== Volets de l'exercice ==
1. Énumérez les informations que les cheminots inscrivent sur la feuille d'émargement, d'après l'article sur le vote des cheminots.
2. Recopiez à l'identique, dans l'article sur le vote des cheminots, le passage compris entre «A Paris comme» et «mois et demi.».
3. Poursuivez la rédaction de l'article sur le vote des cheminots après sa dernière phrase.

A Paris comme à Marseille, la «vot’action» voulue par l’intersyndicale a débuté cette semaine et dure jusqu’à lundi. Dans les gares du Nord et Saint-Charles, les mêmes scènes, ou presque. Les militants tiennent leurs bureaux là où ils ont pu s’installer sans être expulsés par la direction. Pas d’isoloirs ni de mention «a voté», mais l’espoir d’un raz-de-marée «contre» la réforme, alors que la grève dure maintenant depuis un mois et demi.
Modalités du vote
A la gare Saint-Charles à Marseille, l'urne transparente et soigneusement scotchée a été installée dans le couloir, face à la machine à café du local des contrôleurs. Au total, il y en a sept à Marseille, plus une «volante», qui ont été positionnées depuis ce matin dans des lieux de passage et de travail des cheminots, à la Blancarde et sur des sites administratifs un peu partout dans la ville. Les syndicats locaux ont préféré attendre ce mardi pour lancer la consultation plutôt que lundi, journée de grève et d'action. Le vote n'a démarré que depuis quelques heures et déjà, Yves, délégué CGT et responsable de l'urne des contrôleurs, est plutôt satisfait du turnover. «J'en suis à 115, calcule-t-il. Ça fait déjà pas mal de votants.» Face à lui, sur la table près de l'urne, une pile de bulletins vierges. La question est simple : «Etes-vous pour ou contre le pacte ferroviaire porté par le gouvernement ?» «Lis bien, se marre Yves face à un collègue qui s'empare du bulletin. Certains croyaient que c'était pour ou contre la poursuite de la grève, ils ont failli mettre pour !» Pour cocher la case, les cheminots n'ont pas d'isoloir. « Mais ceux qui veulent s'isoler peuvent aller remplir le papier dans un coin», précise Yves. La plupart s'exécutent devant lui et, sans surprise - les contrôleurs, comme tous les roulants, suivent très largement le mouvement de grève - le «contre la réforme» fait la quasi-unanimité. Le vote effectué, les cheminots remplissent la feuille d'émargement : nom, prénom, service et surtout, le numéro de CP, l'identifiant SNCF reliant chaque agent à sa caisse de prévoyance. Un cheminot déboule dans le bureau, goguenard : «Ma chef ne veut pas voter, elle dit que c'est pas démocratique. C'est Jupiter qui l'a dit !»

== Lignes de données ==
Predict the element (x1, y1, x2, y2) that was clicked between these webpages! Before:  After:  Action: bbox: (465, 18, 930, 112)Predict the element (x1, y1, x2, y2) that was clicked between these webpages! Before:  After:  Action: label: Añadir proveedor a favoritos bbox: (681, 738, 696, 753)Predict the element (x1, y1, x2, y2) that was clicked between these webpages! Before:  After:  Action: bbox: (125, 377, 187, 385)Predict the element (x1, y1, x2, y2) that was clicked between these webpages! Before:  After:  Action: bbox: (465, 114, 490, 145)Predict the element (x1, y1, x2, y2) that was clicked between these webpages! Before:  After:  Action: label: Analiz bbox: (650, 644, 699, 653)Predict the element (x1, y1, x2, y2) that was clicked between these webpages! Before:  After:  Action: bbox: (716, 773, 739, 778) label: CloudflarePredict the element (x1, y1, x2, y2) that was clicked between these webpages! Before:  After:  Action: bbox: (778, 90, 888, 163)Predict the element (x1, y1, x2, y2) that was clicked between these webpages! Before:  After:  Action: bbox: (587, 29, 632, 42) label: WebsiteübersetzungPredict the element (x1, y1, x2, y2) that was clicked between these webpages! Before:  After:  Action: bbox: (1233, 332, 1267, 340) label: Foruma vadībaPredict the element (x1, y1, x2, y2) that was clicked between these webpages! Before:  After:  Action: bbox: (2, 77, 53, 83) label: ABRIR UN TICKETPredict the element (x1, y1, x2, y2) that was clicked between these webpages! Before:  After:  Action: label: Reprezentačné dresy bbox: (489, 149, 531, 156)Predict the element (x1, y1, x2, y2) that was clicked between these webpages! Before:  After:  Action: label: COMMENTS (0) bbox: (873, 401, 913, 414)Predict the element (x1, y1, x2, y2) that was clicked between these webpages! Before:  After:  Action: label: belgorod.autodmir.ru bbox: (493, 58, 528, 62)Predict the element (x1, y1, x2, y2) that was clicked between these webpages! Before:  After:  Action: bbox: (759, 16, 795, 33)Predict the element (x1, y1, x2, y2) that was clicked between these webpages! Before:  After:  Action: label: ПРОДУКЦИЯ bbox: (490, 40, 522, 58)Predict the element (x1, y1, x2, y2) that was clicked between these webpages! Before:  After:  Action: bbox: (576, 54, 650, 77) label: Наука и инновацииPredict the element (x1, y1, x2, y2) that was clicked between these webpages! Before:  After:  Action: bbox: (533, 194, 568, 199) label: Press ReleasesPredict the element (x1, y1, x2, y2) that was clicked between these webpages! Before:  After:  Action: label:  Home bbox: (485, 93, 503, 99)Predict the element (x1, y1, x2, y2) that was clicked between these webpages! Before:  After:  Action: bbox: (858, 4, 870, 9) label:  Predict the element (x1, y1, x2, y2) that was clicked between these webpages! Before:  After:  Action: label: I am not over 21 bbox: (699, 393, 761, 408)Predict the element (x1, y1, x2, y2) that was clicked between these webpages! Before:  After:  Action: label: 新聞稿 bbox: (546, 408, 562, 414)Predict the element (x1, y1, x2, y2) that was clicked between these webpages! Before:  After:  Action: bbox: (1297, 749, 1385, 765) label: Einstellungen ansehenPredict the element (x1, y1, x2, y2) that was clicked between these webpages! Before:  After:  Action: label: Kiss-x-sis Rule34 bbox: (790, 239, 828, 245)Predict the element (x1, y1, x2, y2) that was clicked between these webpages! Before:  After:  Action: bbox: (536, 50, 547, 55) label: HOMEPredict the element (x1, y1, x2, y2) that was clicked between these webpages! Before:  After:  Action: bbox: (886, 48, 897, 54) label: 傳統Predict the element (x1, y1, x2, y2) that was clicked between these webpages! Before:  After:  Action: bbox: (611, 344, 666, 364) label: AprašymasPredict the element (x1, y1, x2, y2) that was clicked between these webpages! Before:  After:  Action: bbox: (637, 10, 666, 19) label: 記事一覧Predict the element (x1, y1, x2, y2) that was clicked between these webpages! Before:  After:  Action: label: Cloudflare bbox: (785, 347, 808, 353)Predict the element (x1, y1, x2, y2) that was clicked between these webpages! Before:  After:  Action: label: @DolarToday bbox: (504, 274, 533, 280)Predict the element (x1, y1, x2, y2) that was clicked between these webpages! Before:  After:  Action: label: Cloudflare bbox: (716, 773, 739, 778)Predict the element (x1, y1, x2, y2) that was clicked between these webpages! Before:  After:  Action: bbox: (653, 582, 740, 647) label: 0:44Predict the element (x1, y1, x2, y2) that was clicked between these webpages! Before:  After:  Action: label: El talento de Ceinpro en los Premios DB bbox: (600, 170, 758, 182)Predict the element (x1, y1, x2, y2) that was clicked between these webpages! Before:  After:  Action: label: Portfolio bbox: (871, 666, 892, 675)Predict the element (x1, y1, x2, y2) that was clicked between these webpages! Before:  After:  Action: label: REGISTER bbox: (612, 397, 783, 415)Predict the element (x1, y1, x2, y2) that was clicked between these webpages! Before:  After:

== Réponses par consigne ==
1. Nom ; prénom ; service ; numéro de CP.

2.
A Paris comme à Marseille, la «vot’action» voulue par l’intersyndicale a débuté cette semaine et dure jusqu’à lundi. Dans les gares du Nord et Saint-Charles, les mêmes scènes, ou presque. Les militants tiennent leurs bureaux là où ils ont pu s’installer sans être expulsés par la direction. Pas d’isoloirs ni de mention «a voté», mais l’espoir d’un raz-de-marée «contre» la réforme, alors que la grève dure maintenant depuis un mois et demi.

3.
Urnes fixes et «volantes»
A Paris, on a misé sur la mobilité : sur les neuf urnes, seules deux sont fixes. Avec le reste des boîtes, les syndicalistes vont à la rencontre des cheminots et discutent avec les non-grévistes pour, peut-être, les inciter à rejoindre le mouvement, explique-t-on. Dans les couloirs de la gare du Nord, des militants se baladent par groupe de trois, urne à la main. Ali, Pascal et Christophe ont déjà fait cinq bureaux en une heure. «On essaye d'aller voir tout le monde, c'est aussi ça, le vote», concède Ali, militant CGT. Les trois militants entrent dans une agence en charge de l'édition des pass Navigo. Quatre des agents en costume de travail acceptent de voter derrière le comptoir. Ici non plus, pas d'isoloir, le vote est visible de tous. Ils font fermer l'agence le temps du scrutin. «On n'attendait pas forcément l'urne mais on en a entendu parler. C'est bien, ce vote, j'espère que ça va faire fermer sa bouche à notre cher président [Guillaume Pépy, ndlr] », dit l'une des cheminotes de l'agence. D'autres concèdent qu'ils n'auraient peut-être pas «eu le réflexe» d'aller voter si l'urne ne s'était pas baladée dans la gare. «C'est vrai qu'on est bien reçu par les cheminots», reconnaît Ali en se dirigeant vers un autre bureau, celui du personnel de l'accueil. Avec ses deux collègues, ils iront visiter tous les locaux de la gare jusqu'à 15 heures. «Même les cadres sont demandeurs, on imagine que c'est pour voter contre», glisse-t-il en souriant.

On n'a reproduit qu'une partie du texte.